**TASK OBJECTIVE**
Rewrite the entries below as a numbered list with one line per number, leaving out the blank lines.

**DATASET**
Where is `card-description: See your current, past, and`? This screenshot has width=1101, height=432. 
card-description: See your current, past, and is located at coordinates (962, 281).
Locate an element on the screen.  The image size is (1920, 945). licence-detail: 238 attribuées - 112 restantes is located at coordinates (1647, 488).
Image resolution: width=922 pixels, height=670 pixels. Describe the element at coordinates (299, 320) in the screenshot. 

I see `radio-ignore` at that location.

**ANSWER TO THIS EXERCISE**
1. Where is `card-description: See your current, past, and`? This screenshot has width=1101, height=432. 
2. card-description: See your current, past, and is located at coordinates (962, 281).
3. Locate an element on the screen.  The image size is (1920, 945). licence-detail: 238 attribuées - 112 restantes is located at coordinates (1647, 488).
4. Image resolution: width=922 pixels, height=670 pixels. Describe the element at coordinates (299, 320) in the screenshot. 
5. I see `radio-ignore` at that location.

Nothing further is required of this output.